[EXTRACT PROVIDED]:
————

Gettle Dairy Farm utilizes a robotic milking system for it’s 120-cow herd
PLEASANT HOPE, MO. – On the Gettle Dairy Farm in Pleasant Hope, Mo., robotic milkers save Ryan and Debbie Gettle precious time with their four children.
Since 2016, the Gettles have ran a cattle and dairy operation on 1,100 acres in Polk County with Ryan’s parents, Chuck and Diane Gettle. Ryan is a fourth-generation farmer; his family has been in the farming business for decades. Even Ryan’s brother Brandon Gettle helped in the expansion of the farm, jointly acquiring another 500 acres of the total land owned by members of the Gettle family.
Ryan didn’t start out as a dairy farmer. Instead, he had a “regular” job in town, but he quickly learned that kind of lifestyle wasn’t for him.
“I didn’t like it,” he said. “My parents had a dairy that they had quit working back in 2009.”
And that’s when Ryan and his brother purchased the extra acreage and decided to revive the milking operation.
On the farm, they have a mix of Jersey and Holsteins for dairy and Angus for beef, with 200 momma cows and 120 dairy cows. Milk is sold to Dairy Farmers of America.
The reason for their beef and dairy breed choices are simple: efficiency, Ryan said. And that ties in with their goals for the operation.
“We want to become more efficient in feeding,” Ryan said, adding that doing so will result in a better milk product.
As for the dairy side of the operation, this is where the robotic milkers come into play. The robotic milkers are a technology that provides the Gettles a previously unheard-of-freedom for dairy farmers. Not having their life revolve around that set-in-stone milking time each day is a huge gift of time.
The technology allows them to separate from that twice daily appointment, which is an essential function with four young children. It was a huge investment, they admitted, but it’s something that aids not only in producing top-notch milk, but provides more freedom. With the robotic milker, each cow has a neck collar.
“It’s basically a FitBit for a cow,” Ryan said.
The transponder contains the cow’s personal data. Each cow that has a neck collar can enter the robotic milking machine when it’s ready to be milked. It’s identified by that collar. Then, the robot is triggered to clean the cow’s teats, then proceed in the milking process. The data is collected and reviewed by the Gettles so they can track milk production and alter feed, if needed, for efficiency. Their Jersey herd’s rolling average is about 55 pounds per day, Ryan said.
The dairy cows’ diets consist of alfalfa, corn, silage, soybean meal, brewer’s grain, and a custom mineral pack brought in from Kansas. Beef cattle are grass fed with some partial rotational grazing, and supplemented with mineral packs acquired near Marshfield, Missouri. All cows are vaccinated, wormed, and a hoof trimmer comes out every six months for the dairy cows. These are just a few of the many details that go into the business of cattle and dairy.
Ryan said their business goals are to “just get better at what we have.”
Both Ryan and Debbie believe homing in on the quality aspects rather than expansion is their focus. As for their personal life, having their kids grow up on the farm is the other side of things. “I like that they [the children] have space and freedom along with responsibility,” Debbie said. “[Farming] teaches them a life skill. They understand where things come from.”
“And it keeps them off their tablets,” Ryan added.
But son Mason, 8, does a pretty good job of running reports for the dairy operation on the computer.
“He can pretty much run it,” Ryan admitted.
Both Ryan and Debbie agree having their children – Mason, Maddison, Mylee and Marshall – grow up on the farm is an essential part of what motivates them to keep the operation up and running and functioning smoothly. And the robotic milkers have aided in making a large-scale dairy farm a possibility while raising a big family.

————

[ENTRIES SHOWN]:
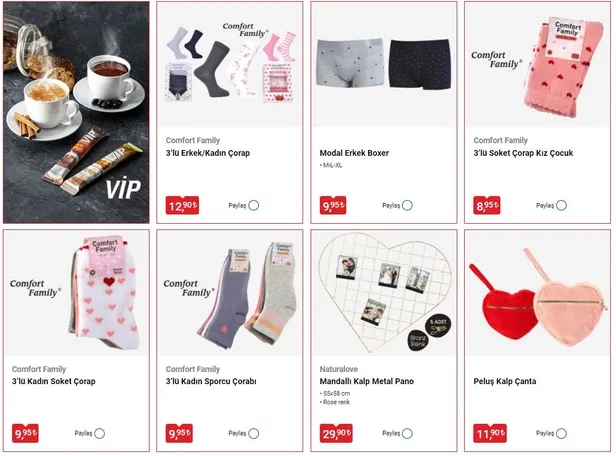Click the Modal Erkek Boxer product photo
The height and width of the screenshot is (456, 616).
tap(384, 64)
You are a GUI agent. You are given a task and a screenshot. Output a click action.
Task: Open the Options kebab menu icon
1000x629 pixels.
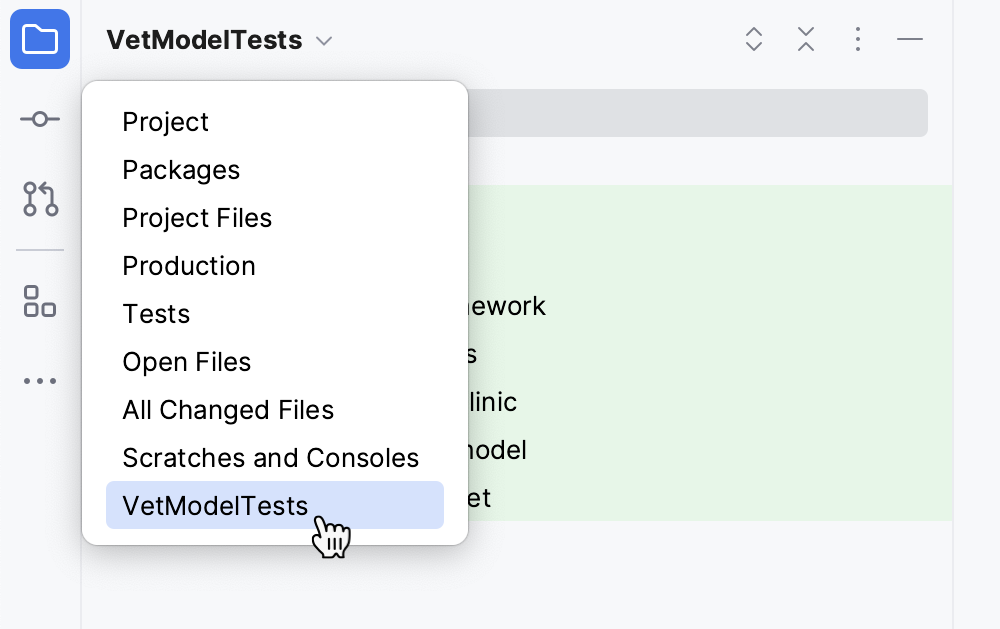[857, 40]
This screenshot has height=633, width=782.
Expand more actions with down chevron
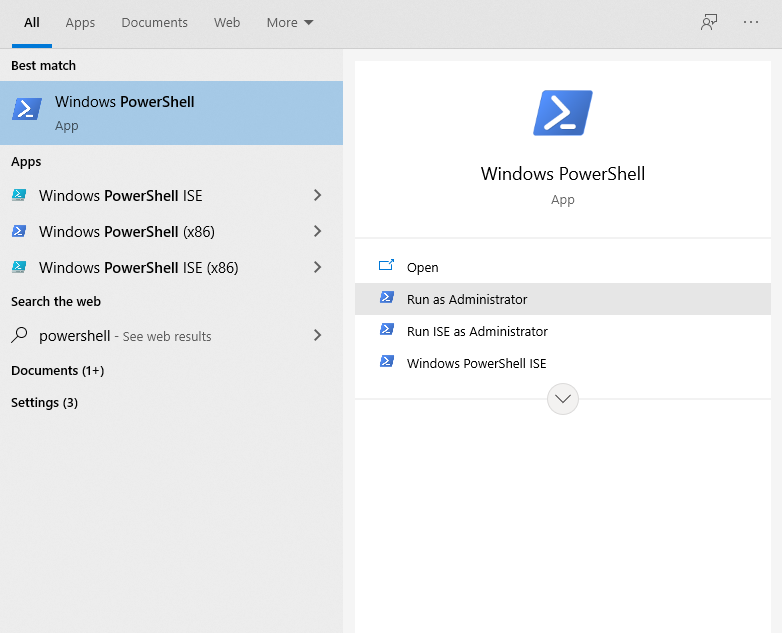click(563, 399)
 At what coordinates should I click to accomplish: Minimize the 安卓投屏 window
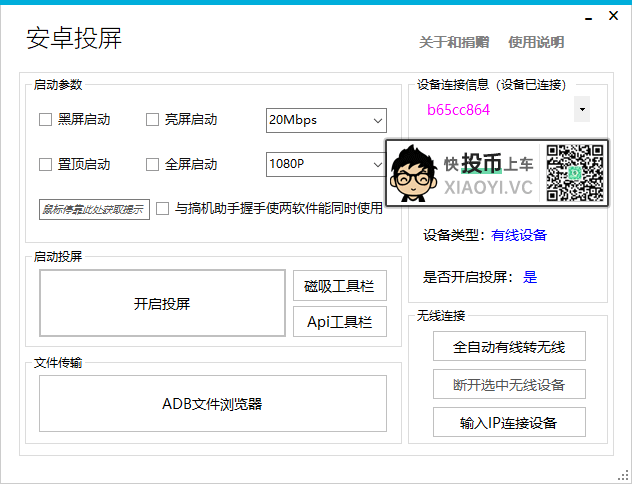click(x=586, y=17)
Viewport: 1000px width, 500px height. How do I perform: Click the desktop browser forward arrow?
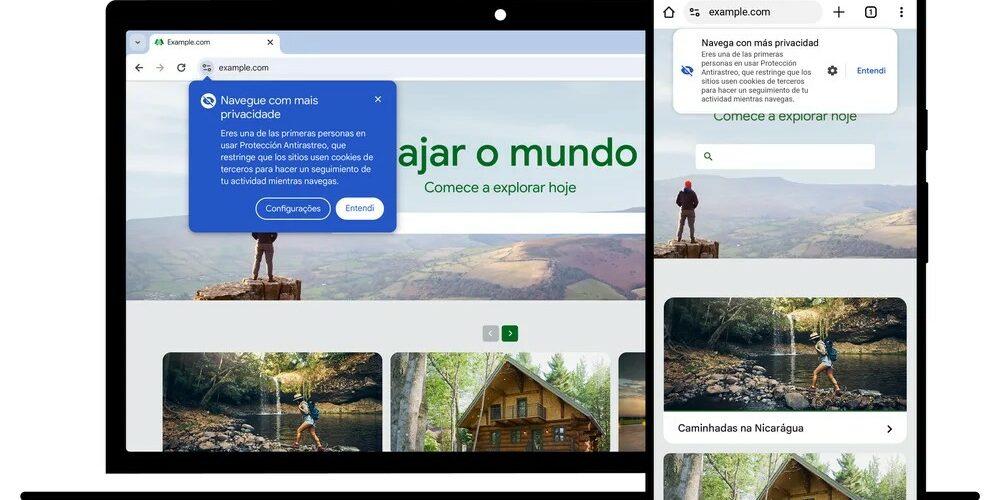pyautogui.click(x=160, y=68)
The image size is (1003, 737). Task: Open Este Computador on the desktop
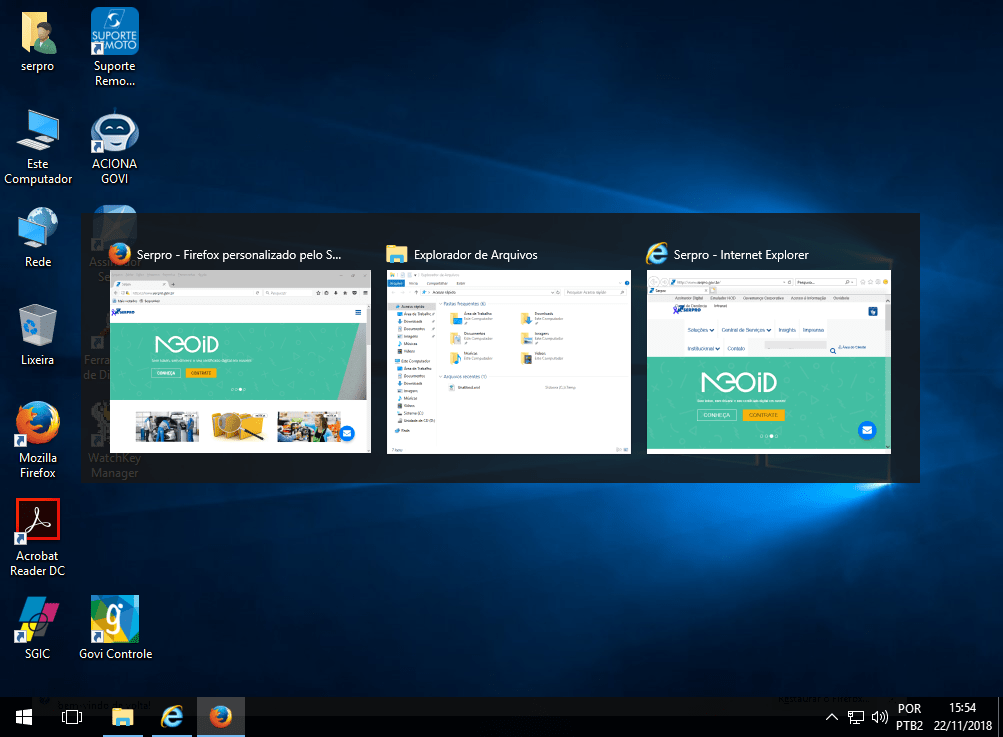[38, 131]

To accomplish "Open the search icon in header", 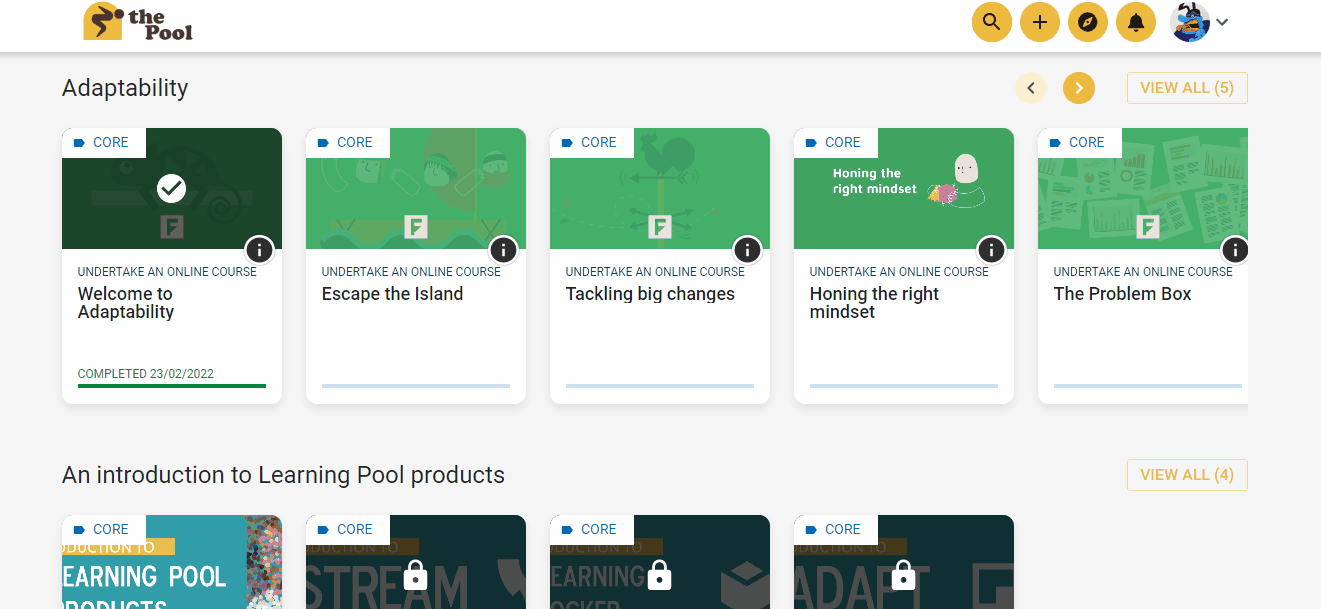I will [x=991, y=22].
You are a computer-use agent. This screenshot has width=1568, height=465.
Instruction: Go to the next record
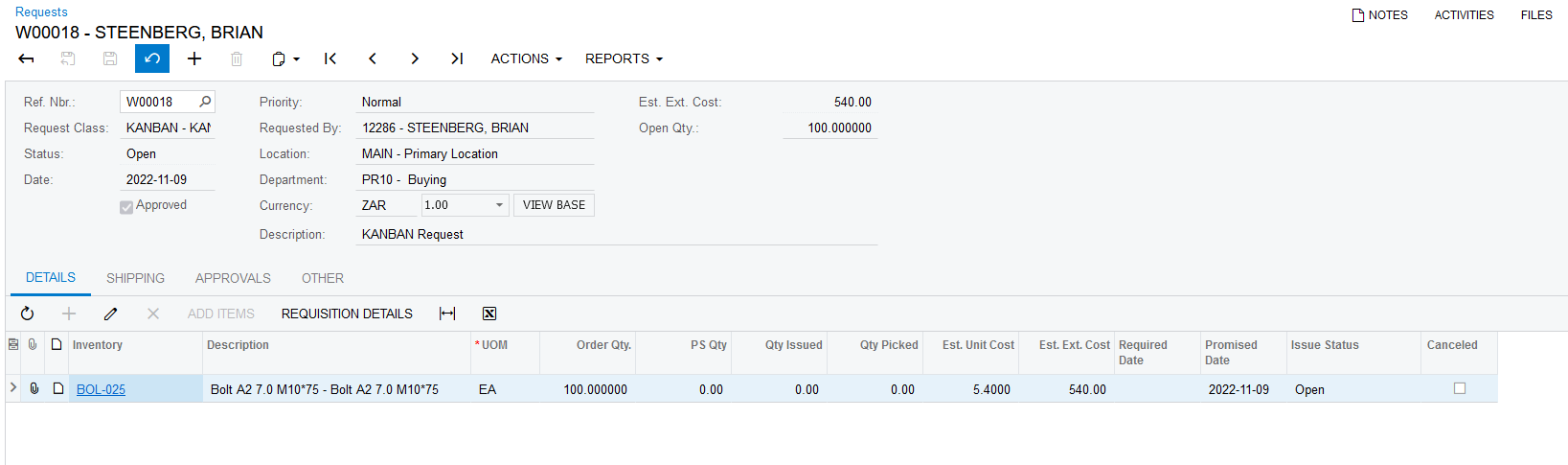(x=415, y=58)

————

[PROBLEM SET]:
[1] In the dairy farm article, why is being freed from the twice-daily milking appointment described as essential for the Gettles? Answer in one to three sentences.
[2] Write out the passage of the dairy farm article from "On the farm, they" to "better milk product.".
The data on this page come from a separate source.

[ANSWERS TO THE EXERCISES]:
[1] The Gettles have four young children, so being tied to a set milking time twice a day would be difficult for them. The robotic milkers free them from that schedule and give them more time with their family.

[2]
On the farm, they have a mix of Jersey and Holsteins for dairy and Angus for beef, with 200 momma cows and 120 dairy cows. Milk is sold to Dairy Farmers of America.
The reason for their beef and dairy breed choices are simple: efficiency, Ryan said. And that ties in with their goals for the operation.
“We want to become more efficient in feeding,” Ryan said, adding that doing so will result in a better milk product.